The updated inventory gives resource managers and landowners a vital tool to aid wetland protection and restoration.

“These new maps are much more accurate, capture more detail and provide more information than the original NWI maps,” Steve Kloiber, the DNR manager of the NWI update project, said in a news release.

The new statewide GIS dataset reveals there are 14.2 million acres of combined lake and wetland areas in Minnesota.
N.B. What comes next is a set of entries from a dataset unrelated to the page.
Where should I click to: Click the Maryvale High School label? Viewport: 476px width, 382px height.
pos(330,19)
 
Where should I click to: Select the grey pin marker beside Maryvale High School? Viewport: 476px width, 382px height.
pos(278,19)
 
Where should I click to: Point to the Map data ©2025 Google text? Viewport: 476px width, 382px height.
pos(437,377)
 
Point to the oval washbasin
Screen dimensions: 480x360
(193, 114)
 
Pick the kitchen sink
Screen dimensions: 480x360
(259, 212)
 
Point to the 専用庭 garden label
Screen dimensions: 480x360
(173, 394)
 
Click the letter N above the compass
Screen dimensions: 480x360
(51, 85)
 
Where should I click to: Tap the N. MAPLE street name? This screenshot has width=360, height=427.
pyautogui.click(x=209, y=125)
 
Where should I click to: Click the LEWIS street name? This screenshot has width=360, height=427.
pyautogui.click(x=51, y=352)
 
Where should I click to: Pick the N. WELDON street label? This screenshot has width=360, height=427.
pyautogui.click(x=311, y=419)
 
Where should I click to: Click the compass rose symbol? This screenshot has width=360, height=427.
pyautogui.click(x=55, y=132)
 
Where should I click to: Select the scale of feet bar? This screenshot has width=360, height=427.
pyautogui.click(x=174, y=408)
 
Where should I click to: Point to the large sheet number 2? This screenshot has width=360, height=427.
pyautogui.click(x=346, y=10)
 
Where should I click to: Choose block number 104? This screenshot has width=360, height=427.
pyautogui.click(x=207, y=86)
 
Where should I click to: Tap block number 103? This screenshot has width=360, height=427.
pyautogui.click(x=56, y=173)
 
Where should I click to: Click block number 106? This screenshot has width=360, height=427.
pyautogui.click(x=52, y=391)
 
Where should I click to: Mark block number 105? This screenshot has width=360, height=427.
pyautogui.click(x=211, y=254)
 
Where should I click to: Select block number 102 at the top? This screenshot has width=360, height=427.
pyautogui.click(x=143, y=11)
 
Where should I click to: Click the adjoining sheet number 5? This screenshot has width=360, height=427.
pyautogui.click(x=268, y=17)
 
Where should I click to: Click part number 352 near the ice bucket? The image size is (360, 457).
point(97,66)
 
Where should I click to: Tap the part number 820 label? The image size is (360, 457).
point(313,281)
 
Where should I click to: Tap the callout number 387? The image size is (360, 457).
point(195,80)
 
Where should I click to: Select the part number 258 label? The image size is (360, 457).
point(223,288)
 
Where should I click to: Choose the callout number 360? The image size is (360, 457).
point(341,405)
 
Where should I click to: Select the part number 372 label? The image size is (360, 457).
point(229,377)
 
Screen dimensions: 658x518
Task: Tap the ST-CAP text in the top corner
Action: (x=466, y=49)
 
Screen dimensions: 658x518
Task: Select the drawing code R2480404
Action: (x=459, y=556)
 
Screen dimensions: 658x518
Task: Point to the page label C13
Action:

Of that total, 12.2 million acres are wetlands, which are distinguished by having relatively shallow water or saturated soils with permanent vegetation under normal conditions.

The U.S. Fish and Wildlife Service originally mapped wetlands in Minnesota in the late 1970s and early 1980s as part of the National Wetlands Inventory. The just-completed DNR mapping project is the first time the NWI has been updated in Minnesota. The new maps reflect the latest technology in remote sensing and mapping, including high-resolution aerial imagery and Light Detection and Ranging (LiDAR) data.

The new wetland info is available through an interactive mapping application on the DNR’s website ( and also can be downloaded, free of charge, for use in geographic information system applications through the Minnesota Geospatial Commons (

The update project was funded by the Minnesota Environment and Natural Resources Trust Fund as recommended by the Legislative-Citizen Commission on Minnesota Resources. Other partners included the U.S. Fish and Wildlife Service, the University of Minnesota, St. Mary’s University, Ducks Unlimited and the St. Croix Watershed Research Station.